## [TEXTAUSZUG]
^^^^^^^^^^^^^^^^
Hoffe ihr seht was ich mein, fahrt einfach mal nen bissl rum.


----------



## Campino (21. Dez 2006)

Ich gehe mal davon aus, dass du anschließend das x des Panzers um speedX und das y des Panzers um speedY änderst? Ist doch klar das das bei hohen Tempi ruckelt, da macht der Panzer ja große Sprünge statt kleiner Schritte...

Du könntest eventuell mit math.round() echt runden, statt einfach zu casten, vllt. hilft das etwas...aber richtig weg bekommst du es nicht.


----------



## 0xdeadbeef (21. Dez 2006)

Nebenbei bemerkt tabelliert man Winkelfunktionen und dergleichen üblicherweise für Spiele. Das zur Echtzeit zu berechnen ist relativ "teuer" und bringt keinen ernsthaften Vorteil. Wenn man Platz sparen will, braucht man ja eigentlich nur von 0 bis PI/2 zu speichern und kann dann den Rest (inklusive des Kosinus) daraus ableiten.


----------



## raven (22. Dez 2006)

Campino hat gesagt.:
			
		

> Ich gehe mal davon aus, dass du anschließend das x des Panzers um speedX und das y des Panzers um speedY änderst? Ist doch klar das das bei hohen Tempi ruckelt, da macht der Panzer ja große Sprünge statt kleiner Schritte...
> 
> Du könntest eventuell mit math.round() echt runden, statt einfach zu casten, vllt. hilft das etwas...aber richtig weg bekommst du es nicht.



Du hast recht, so mache ich es. Und du glaubst wirklich das das runden was ausmachen würde, da passiert doch genau das gleiche.
^^^^^^^^^^^^^^^^
## [ANGEZEIGTES MATERIAL]
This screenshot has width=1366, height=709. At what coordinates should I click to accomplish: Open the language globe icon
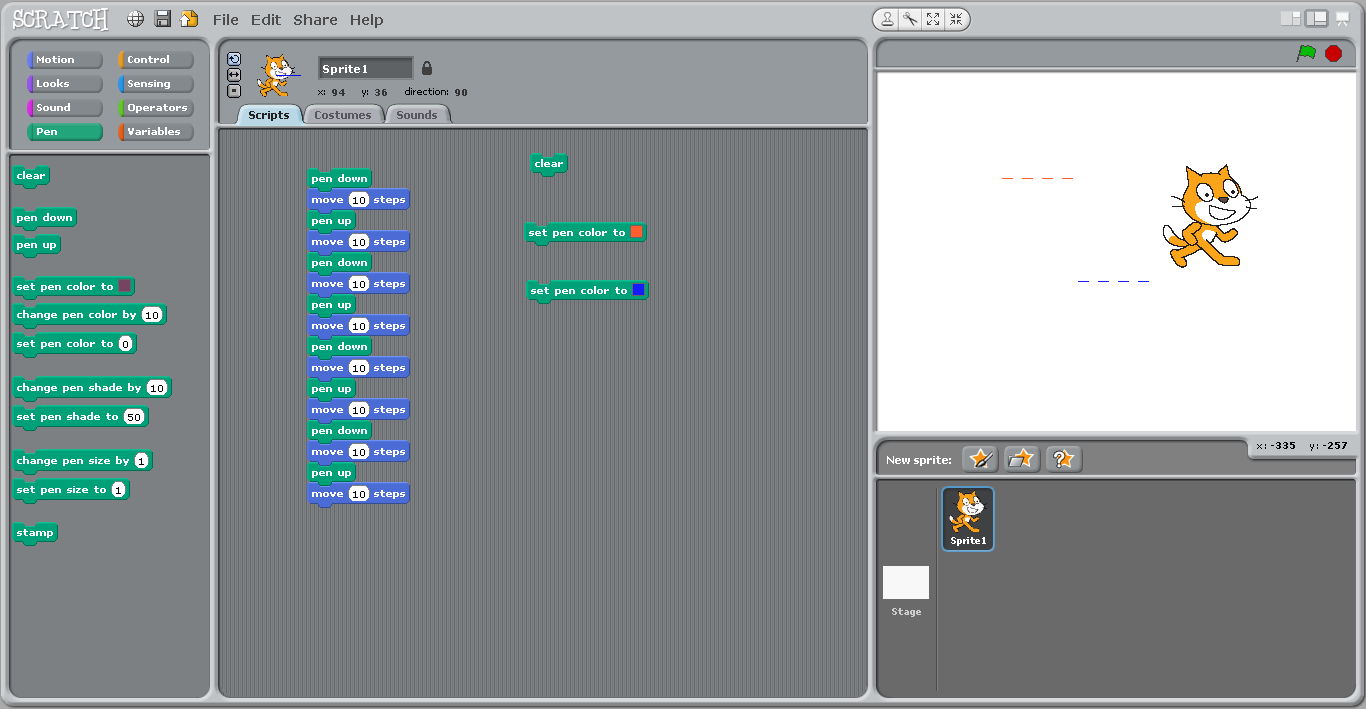pyautogui.click(x=136, y=19)
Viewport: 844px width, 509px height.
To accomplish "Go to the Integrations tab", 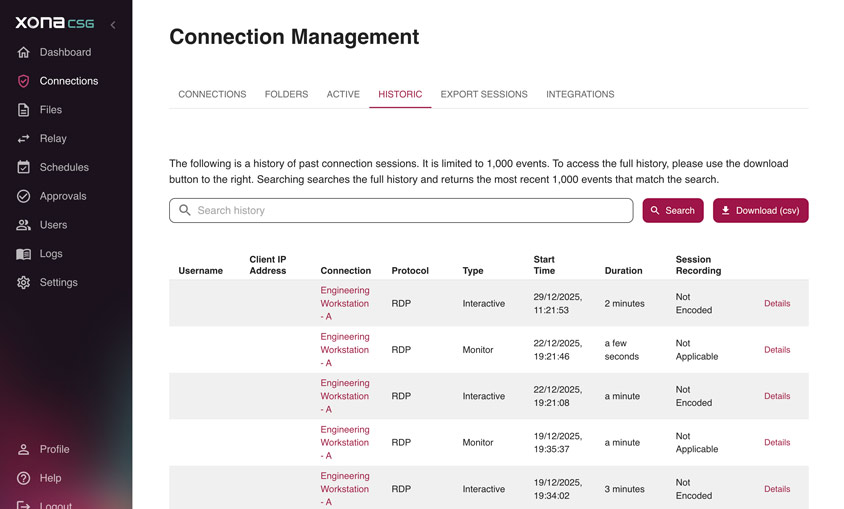I will [580, 94].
^^^^^^^^^^^^^^^^
## [ARBEITSAUFTRÄGE]
- 1) Erläutern Sie anhand des Textauszugs, weshalb Winkelfunktionen für Spiele laut 0xdeadbeef üblicherweise tabelliert werden.
- 2) Führen Sie den Forenthread über die ruckelnde Panzerbewegung im Anschluss an den letzten Beitrag weiter.

## [ANTWORTEN]
- 1) Laut 0xdeadbeef ist es relativ „teuer“, Winkelfunktionen in Echtzeit zu berechnen, und es bringt keinen ernsthaften Vorteil. Deshalb werden sie für Spiele üblicherweise tabelliert. Um Platz zu sparen, genügt es, die Werte von 0 bis PI/2 zu speichern und den Rest einschließlich des Kosinus daraus abzuleiten.

- 2)
// Edit

Hab es gerade mal mit dem round probiert. ändert sich nichts. Wenn ich die Geschwindigkeit auf 5/6 setzte gehts ja, dann stimmt die Richtung ja im groben über ein, aber er macht zu große sprünge, ist ja auch klar, aber bei kleineren Geschwindigkeiten, stimmt die Richtung wieder nicht, was ihr ja oben seht.

Wie realisieren andere sowas in einem Space Invader, ist ja das gleiche Prinzip, wenn man es so nimmt. Da funktioniert es doch auch einmanfrei, hat jemand eine Idee. mfg


----------



## EgonOlsen (22. Dez 2006)

0xdeadbeef hat gesagt.:
			
		

> Nebenbei bemerkt tabelliert man Winkelfunktionen und dergleichen üblicherweise für Spiele. Das zur Echtzeit zu berechnen ist relativ "teuer" und bringt keinen ernsthaften Vorteil. Wenn man Platz sparen will, braucht man ja eigentlich nur von 0 bis PI/2 zu speichern und kann dann den Rest (inklusive des Kosinus) daraus ableiten.


So teuer ist das auf heutigen CPUs auch nicht mehr. Wenn man es nicht für hunderte von Entitäten/Frame durchführt, ist es kein Problem. An der Stelle würde ich wirklich als allerletztes was drehen.


----------



## raven (22. Dez 2006)

Wie machen die das zum Beispiel in diesem Spiel:
http://www.stroehmer.de/games/Java/Arcade/Asteroids-Clones/Asteroids/start-asteroids.htm
ist doch genau das gleiche Prinzip. Und da läuft auch alles flüssig und das Raumschiff fährt auch haar genau in die Richtige Richtung.
mfg


----------



## EgonOlsen (22. Dez 2006)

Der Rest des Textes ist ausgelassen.